ヴァイオリンソナタ第28番 ホ短調 KV304(モーツァルト)

グリュミオー&ハスキル版・・グリュミオー(vn)&ハスキル(p)版:内省的で心情の濃い演奏。

デュメイ&ピリス版・・デュメイ(vn)&ピリス(p)版:音楽的で端正な演奏。

スタインバーグ&内田光子板・・スタインバーグ(vn)&内田光子(p)版:音楽的で繊細な演奏。

 ヒラリー=ハーン&シュウ版

・・ヒラリー=ハーン(vn)&シュウ(p)版:チャーミング。テヌート気味な演奏。ハーンのヴァイオリンはウエットで一段と美しい。

 

モーツァルト ヴァイオリンソナタ 28番 k304 第2楽章

KV304のヴァイオリンソナタは1778年頃の作品とされる。

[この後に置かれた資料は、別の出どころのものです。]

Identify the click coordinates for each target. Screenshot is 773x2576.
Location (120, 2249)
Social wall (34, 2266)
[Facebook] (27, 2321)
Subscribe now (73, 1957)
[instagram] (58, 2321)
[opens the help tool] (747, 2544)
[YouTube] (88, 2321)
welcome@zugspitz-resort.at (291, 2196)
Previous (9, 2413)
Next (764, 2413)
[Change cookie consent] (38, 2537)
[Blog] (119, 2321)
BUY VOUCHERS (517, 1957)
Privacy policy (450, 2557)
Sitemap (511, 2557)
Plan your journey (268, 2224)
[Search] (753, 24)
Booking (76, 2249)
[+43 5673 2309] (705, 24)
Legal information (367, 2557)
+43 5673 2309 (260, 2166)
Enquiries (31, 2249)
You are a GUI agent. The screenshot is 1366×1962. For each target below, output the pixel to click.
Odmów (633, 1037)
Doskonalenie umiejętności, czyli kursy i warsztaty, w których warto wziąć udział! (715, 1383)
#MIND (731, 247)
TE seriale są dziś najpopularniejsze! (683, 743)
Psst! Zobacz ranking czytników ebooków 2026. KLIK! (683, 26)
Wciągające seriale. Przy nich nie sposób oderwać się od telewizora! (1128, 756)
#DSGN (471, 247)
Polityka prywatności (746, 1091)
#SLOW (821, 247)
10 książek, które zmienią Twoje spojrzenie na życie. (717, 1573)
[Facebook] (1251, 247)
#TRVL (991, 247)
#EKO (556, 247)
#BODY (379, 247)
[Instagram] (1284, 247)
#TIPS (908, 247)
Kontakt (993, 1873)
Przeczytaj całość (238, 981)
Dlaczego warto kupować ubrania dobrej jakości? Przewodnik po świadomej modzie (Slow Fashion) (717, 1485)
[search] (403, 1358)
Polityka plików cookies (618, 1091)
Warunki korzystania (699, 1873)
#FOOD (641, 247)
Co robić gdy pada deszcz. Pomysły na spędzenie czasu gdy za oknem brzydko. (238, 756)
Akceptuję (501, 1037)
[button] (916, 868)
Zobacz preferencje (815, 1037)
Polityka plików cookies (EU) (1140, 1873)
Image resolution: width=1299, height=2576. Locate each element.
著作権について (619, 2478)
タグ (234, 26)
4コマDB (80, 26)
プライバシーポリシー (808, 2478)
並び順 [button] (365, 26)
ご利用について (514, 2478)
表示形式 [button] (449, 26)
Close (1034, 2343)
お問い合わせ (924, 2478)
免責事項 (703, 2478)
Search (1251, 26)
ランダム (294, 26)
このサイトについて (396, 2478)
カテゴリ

パリでモーツァルトの母アンナが死去した時期に一致する。この曲の寂しさや諦観の曲調は母の死と関係があるとされる。アルテュール=グリュミオーのヴァイオリンとクララ=ハスキルのピアノによるこの曲は最高の名演である。学生時代から何度聞いたことであろう。。。何度聴いてもその寂寥感に引き込まれる。特に第2楽章‼第2楽章のテンポ=ディ=メヌエット‼。。。はたと途中で音楽が消え入る。。。そして再び静かに静かにヴァイオリンが震えながら慈しむように懐かしむように諦念するように。。。ハスキルのピアノは内省的でしかも温かみのある母性的な優しさに満ちている。。。グリュミオーのヴァイオリンはハスキルのピアノにリードされながら包み込まれて。。。そのベルギー派のうっとりするようなヴィヴラートを震わせる。。。アゴーギクが冴える。。。死に至る生を悟りきった諦観。。。澄んだ感情が漂う。。。古典派音楽は形式美や様式美にウエイトが置かれる。ややもすれば外見的な側面を特徴だてる傾向にある。しかし、このヴァイオリンソナタは深い深い心情が吐露する。古典派音楽のイメージを遥か逸脱する。この曲を聴いているとその時間はその感情に支配されその曲の中にいることになる。